I will try to review the MOOCs, outlining why I liked/didn't like them,
what I learned, and whether I finished them.
This page details (some of) the courses I've taken. Here I put up notes I took during the courses, give my thoughts on some of the MOOC offerings, and talk about what I learned doing them.
MIT's 6.824: Distributed Systems
Why this course
Bernard and Liang Jun are doing this course as part of NUS's Do-Your-Own-Module (DYOM), and they kindly invited me to join. I've long wanted to learn more about distributed systems so I readily agreed. We meet every Monday to discuss seminal papers in the field: CAP, FLP, MapReduce, Aurora, Raft, and so on. I'm learning a lot about distributed systems from reading these papers, getting a bit of the "lay of the land", as it were. I'm also learning a lot about Golang and "thinking concurrently" by implementing the Raft consensus algorithm and building a kv-server atop it.
Course description
6.824 is a core 12-unit graduate subject with lectures, readings, programming labs, an optional project, a mid-term exam, and a final exam. It will present abstractions and implementation techniques for engineering distributed systems. Major topics include fault tolerance, replication, and consistency. Much of the class consists of studying and discussing case studies of distributed systems.

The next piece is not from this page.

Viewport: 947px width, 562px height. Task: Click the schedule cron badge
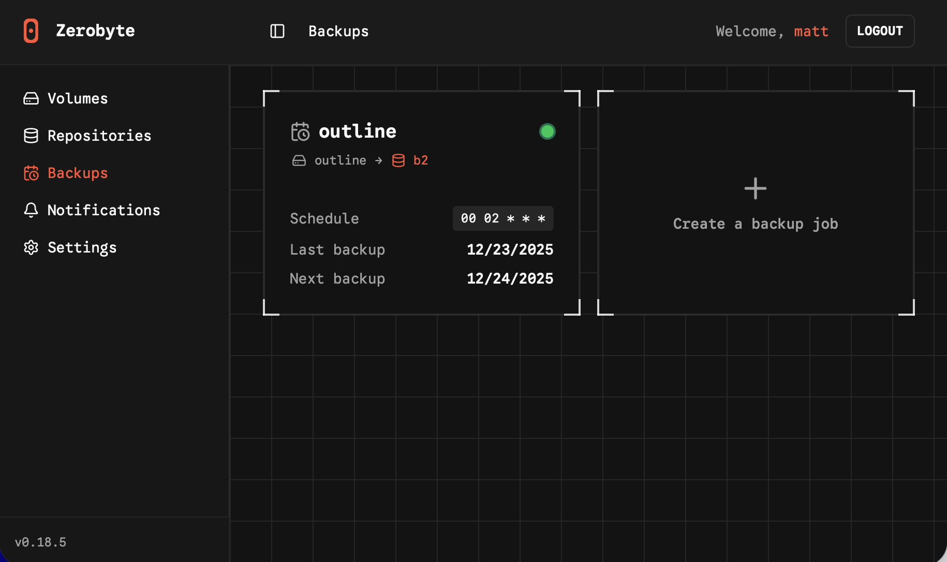pyautogui.click(x=503, y=218)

Notes I wrote on the course
Papers
- Self-studying MIT's 6.824 Distributed Systems
- Dean and Ghemawat (2004). MapReduce: Simplified Data Processing on Large Clusters
- Ongaro and Ousterhout (2014). In Search of an Understandable Consensus Algorithm [Raft]
- Rao, Shekita and Tata (2011). Using Paxos to Build a Scalable, Consistent, and Highly Available Datastore [Spinnaker]

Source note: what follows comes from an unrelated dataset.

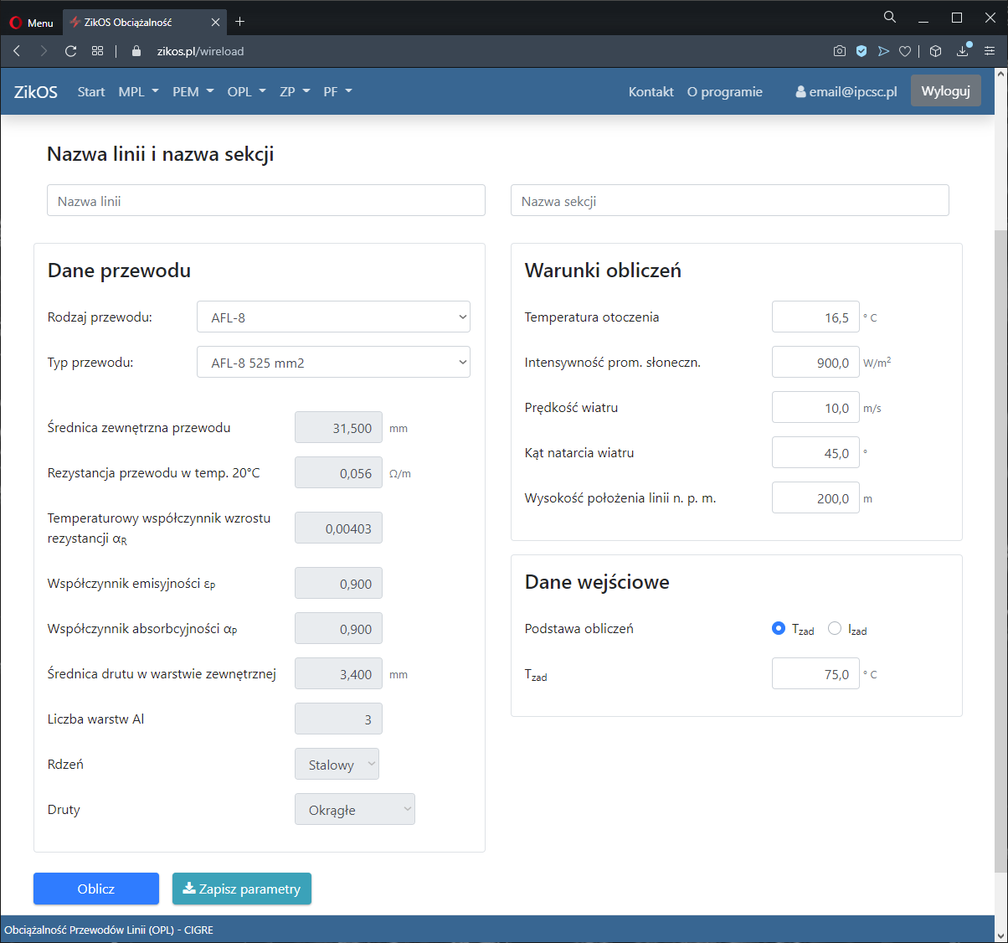Click the Wyloguj logout button
Image resolution: width=1008 pixels, height=943 pixels.
(945, 91)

- What is the CAP theorem really about?
- Notes on CRDTs
- Saltzer and Kaashoek (2009). Principles of Computer System Design: An Introduction
- FLP Impossibility Theorem
- Notes on Amazon Aurora (2017, 2018)
- Memcached at Facebook (2013)
- Notes on Dynamo (2007)
Labs
Stanford's CS107e: Computer Systems from the Ground Up
Why this course
Course description
Course description copied from the course page
CS107e: Computer Systems from the Ground Up is a variant of CS107 that teaches the fundamental concepts of computer systems through bare metal programming on the Raspberry Pi. Bare metal programming means you will not run an operating system on the Raspberry Pi and will make minimal use of libraries. This course also serves as an introduction to embedded systems. The course starts with the microprocessor and moves up to the C programming language, without skipping anything in between. The goal is to build a solid understanding of all aspects of how modern computers execute programs and how program development tools work.
The major learning goals for the course are:
- To understand how computers represent information, execute programs, and control peripherals.
- To master command-line programming tools and the C programming language.
Topics covered include:
- the ARM architecture
- assembly language and machine-level code
- the C programming language
- compilation, linking and loading
- debugging
- memory organization and management
- controlling peripherals: GPIO, graphics, sound, and keyboards
Students will receive a Raspberry Pi and a kit of parts, and all assignments will run on the Raspberry Pi. Assignments build upon each other by adding more and more functionality to a core library. They culminate in a simple personal computer shell using a keyboard and display. Finally, students do a project of their choosing where they build a complete hardware-software system.
Notes I wrote on the course
- Report on CS107E Assignment 1
- Report on CS107E Lab and Assignment 2
- Report on CS107E Lab and Assignment 3
Algorithms: Design and Analysis
Taught by Tim Roughgarden from Stanford University
An excellent course, but unfortunately I don't have access to my work anymore as Stanford retired their Lagunita platform.
From the Lagunita website:
Looking for your Lagunita course? Stanford Online retired the Lagunita online learning platform on March 31, 2020 and moved most of the courses that were offered on Lagunita to edx.org.
Learners who were actively engaged with the platform, as well as anyone who had been issued a Statement of Accomplishment, were notified throughout the beginning of 2020 that the Lagunita platform was closing. These learners were invited to download any course content and Statements of Accomplishments by March 31, 2020.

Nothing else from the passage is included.